Appl Clin Inform 2015; 06(03): 565-576
DOI: 10.4338/ACI-2015-03-RA-0026
Research Article
Schattauer GmbH

Retrospective Derivation and Validation of an Automated Electronic Search Algorithm to Identify Post operative Cardiovascular and Thromboembolic Complications

M. Tien
1   Mayo Clinic, College of Medicine, Rochester, MN, United States
,
R. Kashyap
2   Mayo Clinic, Department of Anesthesiology, Rochester, MN, United States
,
G. A. Wilson
3   Mayo Clinic, Division of Pulmonary and Critical Care Medicine, Rochester, MN, United States
,
V. Hernandez-Torres
2   Mayo Clinic, Department of Anesthesiology, Rochester, MN, United States
,
A. K. Jacob
2   Mayo Clinic, Department of Anesthesiology, Rochester, MN, United States
,
D. R. Schroeder
4   Mayo Clinic, Health Sciences Research - Biomedical Statistics and Informatics, Rochester, MN, United States
,
C. B. Mantilla
2   Mayo Clinic, Department of Anesthesiology, Rochester, MN, United States
› Author Affiliations
Financial Support and Disclosure The Department of Anesthesiology and Division of Pulmonary and Critical Care Medicine at Mayo Clinic, Rochester, Minnesota supported this work with no direct financial support.
Further Information

Correspondence to:

Carlos B. Mantilla, M.D., Ph.D.
Department of Anesthesiology
Mayo Clinic
200 First Street SW
Rochester, MN 55905
Phone: (507) 284–7461   
Fax: (507) 255–7300   

Publication History

received: 10 March 2015

accepted in revised form: 28 August 2015

Publication Date:
19 December 2017 (online)

 

Summary

Background: With increasing numbers of hospitals adopting electronic medical records, electronic search algorithms for identifying postoperative complications can be invaluable tools to expedite data abstraction and clinical research to improve patient outcomes.

Objectives: To derive and validate an electronic search algorithm to identify postoperative thromboembolic and cardiovascular complications such as deep venous thrombosis, pulmonary embolism, or myocardial infarction within 30 days of total hip or knee arthroplasty.

Methods: A total of 34 517 patients undergoing total hip or knee arthroplasty between January 1, 1996 and December 31, 2013 were identified.
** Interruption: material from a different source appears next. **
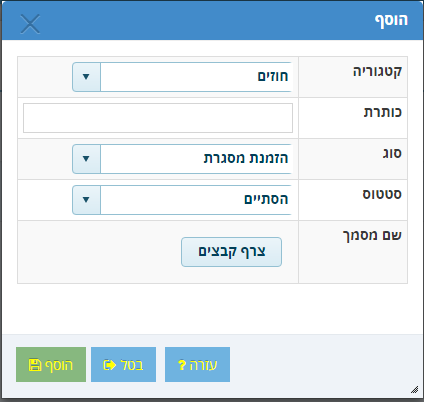Screen dimensions: 426x403
Task: Click the category field showing חוזים
Action: 196,77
Using a derivation cohort of 418 patients, several iterations of a free-text electronic search were developed and refined for each complication. Subsequently, the automated search algorithm was validated on an independent cohort of 2 857 patients, and the sensitivity and specificities were compared to the results of manual chart review.

Results: In the final derivation subset, the automated search algorithm achieved a sensitivity of 91% and specificity of 85% for deep vein thrombosis, a sensitivity of 96% and specificity of 100% for pulmonary embolism, and a sensitivity of 100% and specificity of 95% for myocardial infarction. When applied to the validation cohort, the search algorithm achieved a sensitivity of 97% and specificity of 99% for deep vein thrombosis, a sensitivity of 97% and specificity of 100% for pulmonary embolism, and a sensitivity of 100% and specificity of 99% for myocardial infarction.

Conclusions: The derivation and validation of an electronic search strategy can accelerate the data abstraction process for research, quality improvement, and enhancement of patient care, while maintaining superb reliability compared to manual review.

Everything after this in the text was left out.